• [Exercise]
Would you please copy out each entry exactly?

►

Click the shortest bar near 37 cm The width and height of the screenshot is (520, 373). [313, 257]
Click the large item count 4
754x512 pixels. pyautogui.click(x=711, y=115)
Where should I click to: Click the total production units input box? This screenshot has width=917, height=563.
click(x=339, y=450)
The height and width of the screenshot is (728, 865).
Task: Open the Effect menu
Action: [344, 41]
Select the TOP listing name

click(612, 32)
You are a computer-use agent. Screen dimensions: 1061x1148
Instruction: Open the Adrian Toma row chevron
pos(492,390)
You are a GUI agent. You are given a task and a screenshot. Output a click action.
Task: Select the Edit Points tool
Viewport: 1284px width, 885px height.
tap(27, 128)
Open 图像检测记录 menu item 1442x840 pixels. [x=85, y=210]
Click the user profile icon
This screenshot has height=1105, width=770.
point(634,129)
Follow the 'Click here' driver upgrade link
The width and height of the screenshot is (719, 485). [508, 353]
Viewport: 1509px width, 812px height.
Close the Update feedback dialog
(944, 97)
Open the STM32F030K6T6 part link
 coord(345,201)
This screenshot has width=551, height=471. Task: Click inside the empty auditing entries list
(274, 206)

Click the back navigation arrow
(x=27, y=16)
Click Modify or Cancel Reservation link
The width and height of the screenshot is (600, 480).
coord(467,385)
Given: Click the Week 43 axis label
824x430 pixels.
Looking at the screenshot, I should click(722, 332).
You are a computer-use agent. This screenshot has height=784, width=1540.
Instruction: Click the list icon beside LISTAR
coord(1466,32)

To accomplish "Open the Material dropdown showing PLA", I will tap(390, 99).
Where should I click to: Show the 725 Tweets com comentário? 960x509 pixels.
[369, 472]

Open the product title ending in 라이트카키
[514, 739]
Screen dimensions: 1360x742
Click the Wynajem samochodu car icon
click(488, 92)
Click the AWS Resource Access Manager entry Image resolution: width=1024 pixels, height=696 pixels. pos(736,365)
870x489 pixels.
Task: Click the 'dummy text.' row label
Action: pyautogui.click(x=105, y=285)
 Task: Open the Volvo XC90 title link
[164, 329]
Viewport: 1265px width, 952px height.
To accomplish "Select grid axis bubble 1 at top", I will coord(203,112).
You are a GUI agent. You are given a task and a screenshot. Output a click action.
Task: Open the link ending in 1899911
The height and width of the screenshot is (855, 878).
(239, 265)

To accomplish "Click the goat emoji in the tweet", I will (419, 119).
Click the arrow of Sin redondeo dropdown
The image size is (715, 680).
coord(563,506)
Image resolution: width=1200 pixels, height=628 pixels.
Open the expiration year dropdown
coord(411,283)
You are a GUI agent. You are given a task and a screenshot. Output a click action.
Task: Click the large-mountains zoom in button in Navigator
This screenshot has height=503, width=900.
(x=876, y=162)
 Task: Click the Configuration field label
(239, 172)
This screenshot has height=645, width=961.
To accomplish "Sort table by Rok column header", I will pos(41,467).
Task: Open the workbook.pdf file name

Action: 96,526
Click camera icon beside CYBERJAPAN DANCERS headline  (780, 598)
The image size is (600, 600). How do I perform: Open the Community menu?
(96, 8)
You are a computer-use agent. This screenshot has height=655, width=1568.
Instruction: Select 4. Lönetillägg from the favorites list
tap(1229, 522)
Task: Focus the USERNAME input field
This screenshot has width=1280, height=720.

◄

• [Expected answer]
Click the shortest bar near 37 cm The width and height of the screenshot is (520, 373). [313, 257]
Click the large item count 4
754x512 pixels. pyautogui.click(x=711, y=115)
Where should I click to: Click the total production units input box? This screenshot has width=917, height=563.
click(x=339, y=450)
The height and width of the screenshot is (728, 865).
Task: Open the Effect menu
Action: [344, 41]
Select the TOP listing name

click(612, 32)
You are a computer-use agent. Screen dimensions: 1061x1148
Instruction: Open the Adrian Toma row chevron
pos(492,390)
You are a GUI agent. You are given a task and a screenshot. Output a click action.
Task: Select the Edit Points tool
Viewport: 1284px width, 885px height.
tap(27, 128)
Open 图像检测记录 menu item 1442x840 pixels. [x=85, y=210]
Click the user profile icon
This screenshot has height=1105, width=770.
point(634,129)
Follow the 'Click here' driver upgrade link
The width and height of the screenshot is (719, 485). [508, 353]
Viewport: 1509px width, 812px height.
Close the Update feedback dialog
(944, 97)
Open the STM32F030K6T6 part link
 coord(345,201)
This screenshot has width=551, height=471. Task: Click inside the empty auditing entries list
(274, 206)

Click the back navigation arrow
(x=27, y=16)
Click Modify or Cancel Reservation link
The width and height of the screenshot is (600, 480).
coord(467,385)
Given: Click the Week 43 axis label
824x430 pixels.
Looking at the screenshot, I should click(722, 332).
You are a computer-use agent. This screenshot has height=784, width=1540.
Instruction: Click the list icon beside LISTAR
coord(1466,32)

To accomplish "Open the Material dropdown showing PLA", I will tap(390, 99).
Where should I click to: Show the 725 Tweets com comentário? 960x509 pixels.
[369, 472]

Open the product title ending in 라이트카키
[514, 739]
Screen dimensions: 1360x742
Click the Wynajem samochodu car icon
click(488, 92)
Click the AWS Resource Access Manager entry Image resolution: width=1024 pixels, height=696 pixels. pos(736,365)
870x489 pixels.
Task: Click the 'dummy text.' row label
Action: pyautogui.click(x=105, y=285)
 Task: Open the Volvo XC90 title link
[164, 329]
Viewport: 1265px width, 952px height.
To accomplish "Select grid axis bubble 1 at top", I will coord(203,112).
You are a GUI agent. You are given a task and a screenshot. Output a click action.
Task: Open the link ending in 1899911
The height and width of the screenshot is (855, 878).
(239, 265)

To accomplish "Click the goat emoji in the tweet", I will (419, 119).
Click the arrow of Sin redondeo dropdown
The image size is (715, 680).
coord(563,506)
Image resolution: width=1200 pixels, height=628 pixels.
Open the expiration year dropdown
coord(411,283)
You are a GUI agent. You are given a task and a screenshot. Output a click action.
Task: Click the large-mountains zoom in button in Navigator
This screenshot has height=503, width=900.
(x=876, y=162)
 Task: Click the Configuration field label
(239, 172)
This screenshot has height=645, width=961.
To accomplish "Sort table by Rok column header", I will pos(41,467).
Task: Open the workbook.pdf file name

Action: 96,526
Click camera icon beside CYBERJAPAN DANCERS headline  (780, 598)
The image size is (600, 600). How do I perform: Open the Community menu?
(96, 8)
You are a computer-use agent. This screenshot has height=655, width=1568.
Instruction: Select 4. Lönetillägg from the favorites list
tap(1229, 522)
Task: Focus the USERNAME input field
This screenshot has width=1280, height=720.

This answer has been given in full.